GitHub action to use `systemd-nspawn` to run commands in a (un)booted container on a Raspberry Pi SD card image

[`systemd-nspawn`](https://www.freedesktop.org/software/systemd/man/latest/systemd-nspawn.html) is
used to run commands in a light-weight namespace container, like chroot but with full virtualization
of the file system hierarchy, the process tree, the various IPC subsystems, and the host and domain
name. It can also be used to boot the image's init program (which is usually systemd) as an OS; this
action makes it easy to run a set of shell commands whether or not the OS is booted in the
container. You can use this action to set up Docker containers as part of your OS image build
process in GitHub Actions!

Note that currently only unbooted containers work correctly on GitHub's new hosted arm64 runners;
booted systemd-nspawn containers spontaneously initiate shutdown as soon as the system boot sequence
reaches the login prompt. Maybe that's a bug which will magically go away after the hosted arm64
runners exit public preview (this is wishful thinking). If you want to start or interact with the
Docker daemon inside an unbooted container on an arm64 runner, you will need instantiate the
container with the `CAP_NET_ADMIN` capability (to make iptables work as required by Docker) and then
manually start both containerd (by launching `/usr/bin/containerd` as a background process) and the
Docker daemon (by launching `/usr/bin/dockerd` as a background process).
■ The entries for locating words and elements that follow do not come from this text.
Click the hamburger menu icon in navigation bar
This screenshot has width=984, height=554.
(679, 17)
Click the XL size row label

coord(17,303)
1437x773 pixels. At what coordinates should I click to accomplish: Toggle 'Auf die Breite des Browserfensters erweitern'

See
[the relevant example](#interact-with-docker-in-an-unbooted-container) below for an illustration of
how to do this.

## Motivation

Unlike the [alternatives](#alternatives) listed below (which you should evaluate based on your own
project's requirements to see which ones might be more appropriate for you),
`ethanjli/pinspawn-action` attempts to provide a bare-minimum abstraction which gets you **closer**
to shell scripting - it tries to minimize the amount of tool-specific abstraction for you to learn,
and the only thing you can do with it is to run your own shell commands/scripts.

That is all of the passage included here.